STUDY TEXT:
┌──

Mythology is a complicated word. Most people associate it with ancient Rome or the Greek Gods. Today, there are many myths floating around the world – including the myths surrounding the loss of hair. While these myths may not be as commonly known as the story of Alexander the Great, they are still prevalent and effect the society we live in.

One of the most commonly discussed myths surrounding hair loss is the “hat-wearing” effect. Hair loss is not affected by how many times you wear a hat during the week or how often you move your hat on your head. Many people think that the more you wear a baseball cap, the balder you’re going to be when you’re older. This is a myth – hair follicles do not get deoxygenated or suffocated when they are underneath a hat because the air is not where they get their oxygen from – they get it from the scalp.

“If I shampoo too much, I’m going to lose all my hair!” Actually, no. This is another myth. When you shower and a lot of hair is in the drain, that doesn’t mean you need to stop shampooing – you need to shampoo more. If you shampoo once every other day then that hair will remain on your scalp – so it builds up the less often you do it. That’s why when you shampoo occasionally you see more hair in the drain than if you do it daily.

└──

QUESTIONS:
1) Answer from the hair loss text:
(a) What two things do most people associate mythology with?
(b) Where do hair follicles get their oxygen?
(c) What should someone do on seeing a lot of hair in the drain after a shower?
2) Continue the hair loss text, starting after its final sentence.
The lines that come next are separate material, not part of the hair loss text.

EXERCISE DATA:

┌──

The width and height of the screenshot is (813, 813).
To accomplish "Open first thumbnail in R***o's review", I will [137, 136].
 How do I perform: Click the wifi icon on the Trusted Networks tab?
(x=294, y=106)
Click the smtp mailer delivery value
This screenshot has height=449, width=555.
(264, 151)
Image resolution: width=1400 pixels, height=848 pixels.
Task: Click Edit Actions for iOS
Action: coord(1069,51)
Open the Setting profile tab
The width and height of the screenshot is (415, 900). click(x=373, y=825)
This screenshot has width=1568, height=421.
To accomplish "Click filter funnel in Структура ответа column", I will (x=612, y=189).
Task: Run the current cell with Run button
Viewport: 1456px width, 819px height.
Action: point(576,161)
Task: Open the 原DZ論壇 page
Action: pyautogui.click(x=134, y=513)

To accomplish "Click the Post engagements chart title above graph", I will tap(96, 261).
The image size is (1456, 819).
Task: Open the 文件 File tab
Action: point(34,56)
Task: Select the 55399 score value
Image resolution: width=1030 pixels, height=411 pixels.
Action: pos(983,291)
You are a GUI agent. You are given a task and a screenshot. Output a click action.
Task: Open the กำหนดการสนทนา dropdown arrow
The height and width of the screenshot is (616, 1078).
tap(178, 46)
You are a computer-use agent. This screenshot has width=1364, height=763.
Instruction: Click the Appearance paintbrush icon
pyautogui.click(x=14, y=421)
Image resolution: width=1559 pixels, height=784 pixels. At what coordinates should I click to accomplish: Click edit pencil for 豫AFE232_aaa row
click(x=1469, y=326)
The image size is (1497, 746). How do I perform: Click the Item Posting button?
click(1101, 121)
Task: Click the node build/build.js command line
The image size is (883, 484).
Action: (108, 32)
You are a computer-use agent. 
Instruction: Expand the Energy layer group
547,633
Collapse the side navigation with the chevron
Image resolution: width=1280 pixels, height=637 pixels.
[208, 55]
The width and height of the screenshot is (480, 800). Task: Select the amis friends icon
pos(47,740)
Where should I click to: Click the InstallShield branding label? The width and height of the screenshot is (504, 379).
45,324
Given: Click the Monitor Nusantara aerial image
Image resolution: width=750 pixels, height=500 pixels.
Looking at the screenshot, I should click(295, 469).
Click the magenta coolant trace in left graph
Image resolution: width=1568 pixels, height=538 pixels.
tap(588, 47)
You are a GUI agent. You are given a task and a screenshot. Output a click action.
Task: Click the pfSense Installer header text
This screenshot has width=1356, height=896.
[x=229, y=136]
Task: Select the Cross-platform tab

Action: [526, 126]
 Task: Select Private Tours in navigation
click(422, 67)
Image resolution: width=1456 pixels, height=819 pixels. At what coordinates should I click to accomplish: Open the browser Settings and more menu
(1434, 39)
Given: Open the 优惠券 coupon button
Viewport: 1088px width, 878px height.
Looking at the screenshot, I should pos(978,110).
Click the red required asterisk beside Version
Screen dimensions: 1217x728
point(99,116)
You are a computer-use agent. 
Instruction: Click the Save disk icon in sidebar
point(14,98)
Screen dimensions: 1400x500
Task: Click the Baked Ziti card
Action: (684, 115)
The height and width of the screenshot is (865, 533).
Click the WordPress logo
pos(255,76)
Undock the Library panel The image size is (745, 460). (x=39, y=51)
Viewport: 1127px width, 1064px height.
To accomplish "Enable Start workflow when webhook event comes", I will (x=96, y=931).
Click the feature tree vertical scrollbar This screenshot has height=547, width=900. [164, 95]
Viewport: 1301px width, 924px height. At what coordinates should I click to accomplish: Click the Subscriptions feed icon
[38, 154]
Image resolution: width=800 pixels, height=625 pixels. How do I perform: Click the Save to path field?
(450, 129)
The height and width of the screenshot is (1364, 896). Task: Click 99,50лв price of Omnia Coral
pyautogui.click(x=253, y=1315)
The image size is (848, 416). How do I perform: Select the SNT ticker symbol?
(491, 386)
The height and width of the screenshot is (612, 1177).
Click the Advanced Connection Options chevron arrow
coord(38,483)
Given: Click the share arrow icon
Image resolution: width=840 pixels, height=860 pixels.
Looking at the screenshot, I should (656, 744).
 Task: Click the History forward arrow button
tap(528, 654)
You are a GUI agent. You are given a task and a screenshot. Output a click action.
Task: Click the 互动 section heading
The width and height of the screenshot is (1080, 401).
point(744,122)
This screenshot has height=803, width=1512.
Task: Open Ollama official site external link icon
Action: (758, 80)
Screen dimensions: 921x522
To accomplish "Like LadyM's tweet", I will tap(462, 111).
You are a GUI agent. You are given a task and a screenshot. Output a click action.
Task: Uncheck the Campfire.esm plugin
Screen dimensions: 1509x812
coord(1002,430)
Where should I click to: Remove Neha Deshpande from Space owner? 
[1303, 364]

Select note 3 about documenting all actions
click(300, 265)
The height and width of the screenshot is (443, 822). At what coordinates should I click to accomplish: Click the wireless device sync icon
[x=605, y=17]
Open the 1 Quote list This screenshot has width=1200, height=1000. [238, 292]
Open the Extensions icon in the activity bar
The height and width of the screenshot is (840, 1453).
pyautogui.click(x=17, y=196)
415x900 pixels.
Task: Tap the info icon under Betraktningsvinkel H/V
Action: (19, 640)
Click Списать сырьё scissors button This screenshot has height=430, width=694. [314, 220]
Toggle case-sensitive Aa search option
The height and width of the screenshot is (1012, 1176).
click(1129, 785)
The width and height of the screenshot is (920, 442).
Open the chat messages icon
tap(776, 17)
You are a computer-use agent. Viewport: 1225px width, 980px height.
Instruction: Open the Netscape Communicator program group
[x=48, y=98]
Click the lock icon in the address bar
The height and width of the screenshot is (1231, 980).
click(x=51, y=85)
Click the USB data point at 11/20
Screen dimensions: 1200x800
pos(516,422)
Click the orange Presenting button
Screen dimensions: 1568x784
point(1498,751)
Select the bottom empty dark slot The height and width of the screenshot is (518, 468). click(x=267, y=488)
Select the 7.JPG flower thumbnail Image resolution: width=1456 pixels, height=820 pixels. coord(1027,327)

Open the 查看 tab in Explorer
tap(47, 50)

└──

OUTPUTS BY TASK:
1)
(a) Ancient Rome or the Greek Gods
(b) From the scalp
(c) Shampoo more

2)
Believe it or not – hair loss is genetic for both women and men. Most people think that only men suffer from genetic hair loss. Balding is not just a man’s problem – the facts state the over 40% of women suffer from significant hair thinning throughout their lifetime.

The most widely known myth surrounding hair loss is that genes for hair loss come from the mother’s side of the family only. This is not factual. Yes, the genes from the mother’s side are STRONGER but they are not a determinant.  Baldness can be inherited from the mother’s side, the father’s side or even both.

While the Greek gods may be known for their myths, they are also known for their luscious and voluminous hair. Let’s not intermix the two – keep them separate and know the facts from the fiction.